US 11,809,992 B1
	Applying compression profiles across similar neural network architectures
Gurumurthy Swaminathan, Redmond, WA (US); Ragav Venkatesan, Seattle, WA (US); Xiong Zhou, Bothell, WA (US); Runfei Luo, Kirkland, WA (US); and Vineet Khare, Redmond, WA (US)
Assigned to Amazon Technologies, Inc., Seattle, WA (US)
Filed by Amazon Technologies, Inc., Seattle, WA (US)
Filed on Mar. 31, 2020, as Appl. No. 16/836,376.
Int. Cl. G06N 3/08 (2023.01); G06N 3/082 (2023.01); G06N 3/045 (2023.01)

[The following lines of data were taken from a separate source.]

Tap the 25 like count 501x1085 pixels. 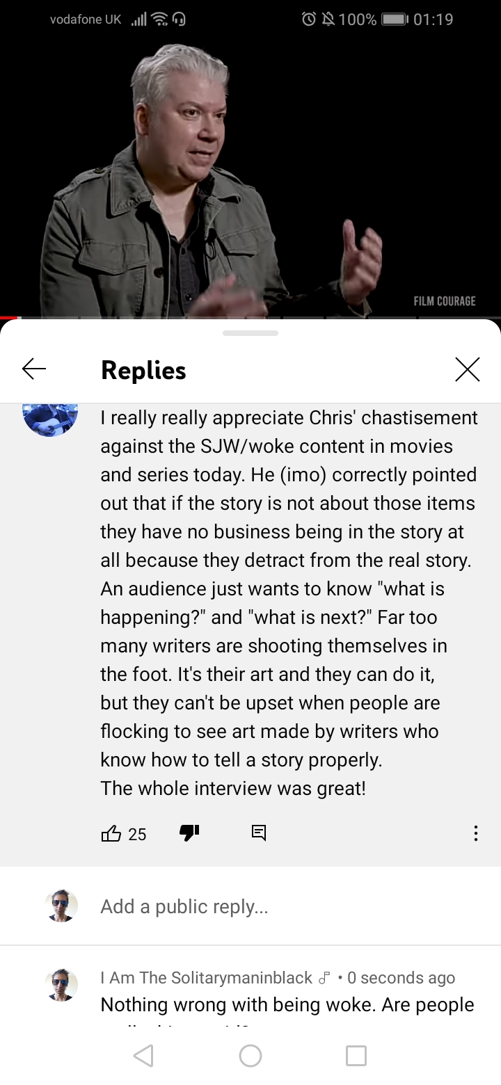[137, 834]
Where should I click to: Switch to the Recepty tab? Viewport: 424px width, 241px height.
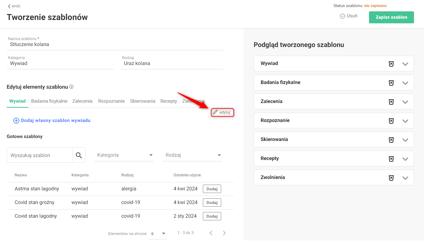click(169, 101)
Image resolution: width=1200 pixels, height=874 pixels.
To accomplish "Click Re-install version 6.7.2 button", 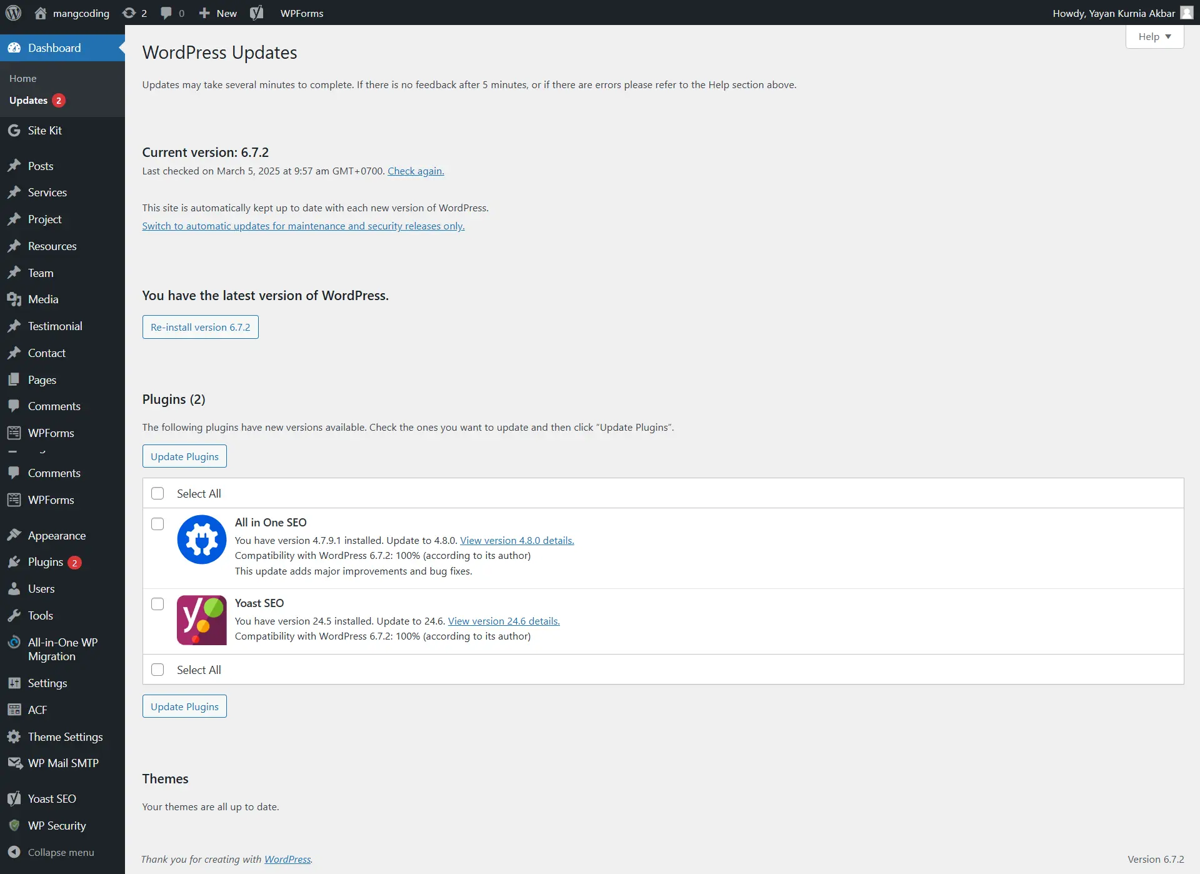I will (x=200, y=328).
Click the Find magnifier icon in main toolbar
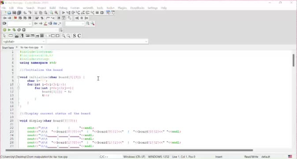The width and height of the screenshot is (297, 159). tap(51, 13)
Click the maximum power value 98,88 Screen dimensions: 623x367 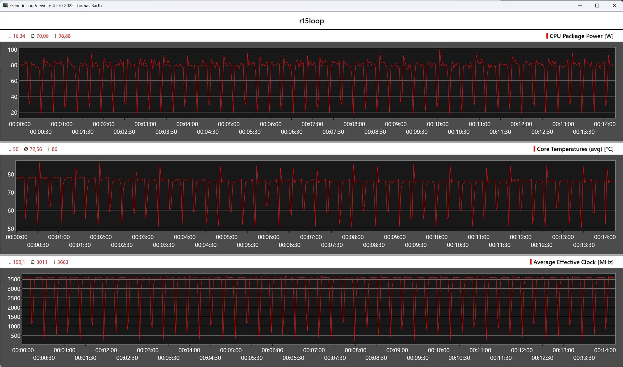(64, 36)
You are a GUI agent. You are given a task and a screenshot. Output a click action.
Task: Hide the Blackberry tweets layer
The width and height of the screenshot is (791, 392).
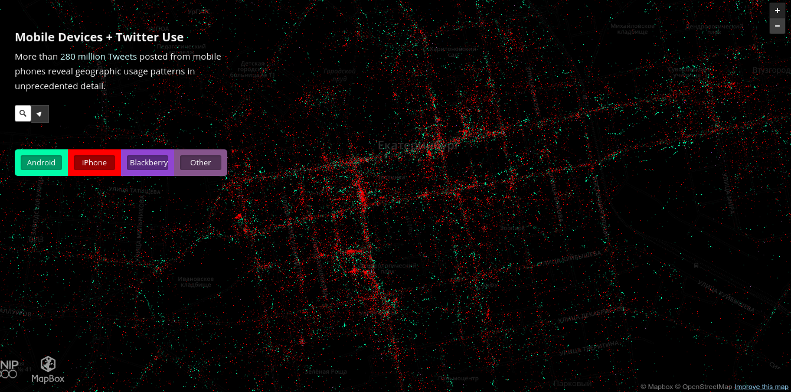tap(148, 162)
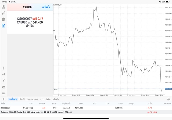This screenshot has width=172, height=120.
Task: Open the indicators function icon
Action: pos(3,81)

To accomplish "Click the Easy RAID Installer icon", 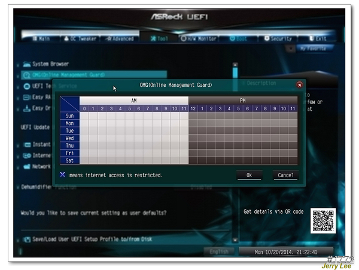I will point(28,97).
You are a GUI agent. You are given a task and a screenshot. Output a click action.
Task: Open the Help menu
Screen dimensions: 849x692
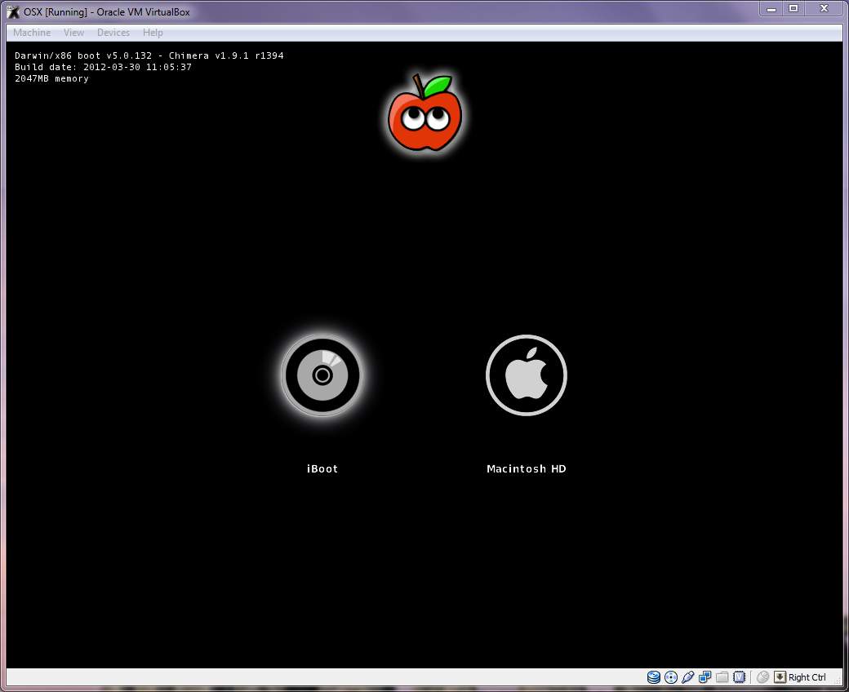point(153,33)
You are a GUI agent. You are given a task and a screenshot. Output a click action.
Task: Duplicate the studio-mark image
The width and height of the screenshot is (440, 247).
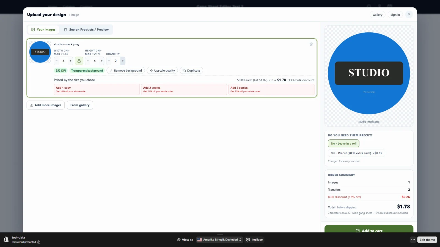(x=191, y=71)
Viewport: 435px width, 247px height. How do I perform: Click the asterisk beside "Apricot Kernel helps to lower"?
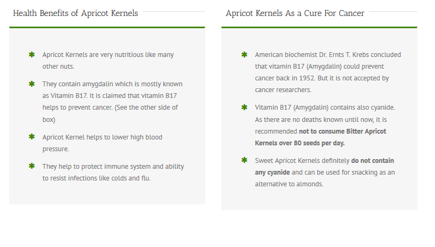tap(31, 137)

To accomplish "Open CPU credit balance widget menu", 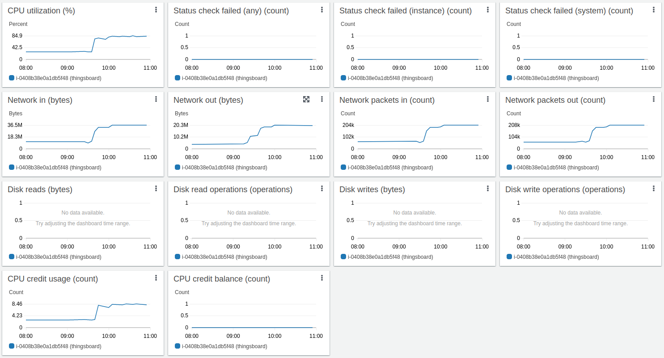I will [x=322, y=278].
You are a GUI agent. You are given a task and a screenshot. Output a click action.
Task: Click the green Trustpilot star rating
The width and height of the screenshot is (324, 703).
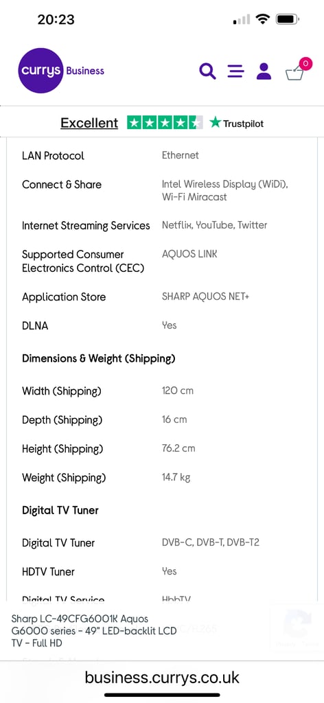click(x=165, y=122)
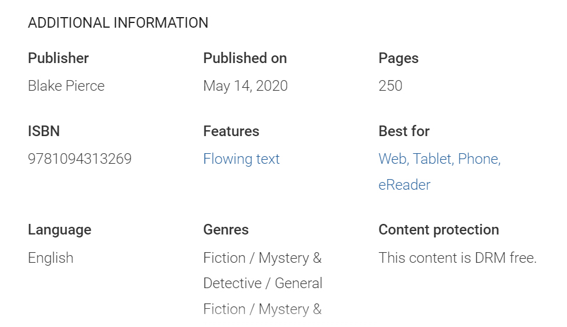Click the Detective / General genre line
567x327 pixels.
click(262, 283)
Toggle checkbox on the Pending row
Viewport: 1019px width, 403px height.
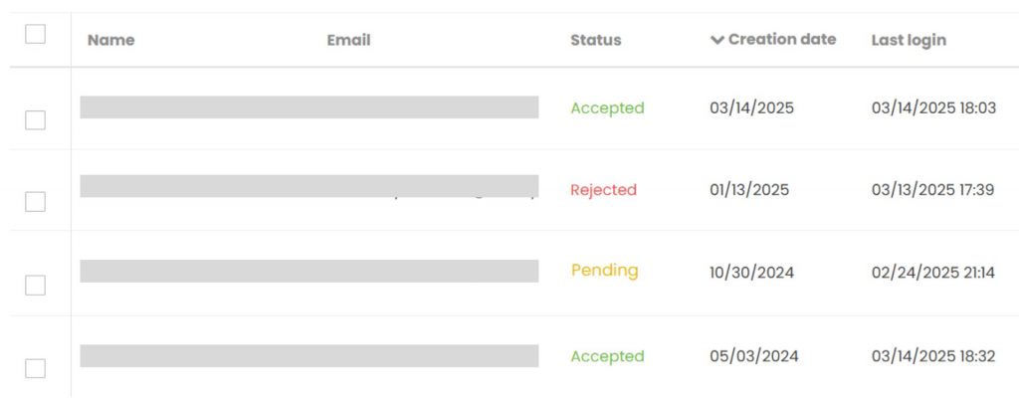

CPC G06N 3/082 (2013.01) [G06N 3/045 (2023.01)]

20 Claims

5. A method, comprising:

receiving a request to compress a trained neural network at a compression system for trained neural networks;

identifying, by the compression system, an architecture of the trained neural network;

comparing, by the compression system, the architecture of the trained neural network with individual ones of a plurality of different network architectures to select a compression profile out of a plurality of different compression profiles for the trained neural network according to the comparison, wherein the plurality of different compression profiles comprise different respective information useable to determine which feature to remove from a given architecture;

applying, by the compression system, the compression profile to remove one or more features of the architecture of the trained neural network to generate a compressed version of the trained neural network;

training, by the compression system, the compressed version of the trained neural network with a tuning data set for the neural network; and

sending the trained and compressed version of the trained neural network to an identified destination.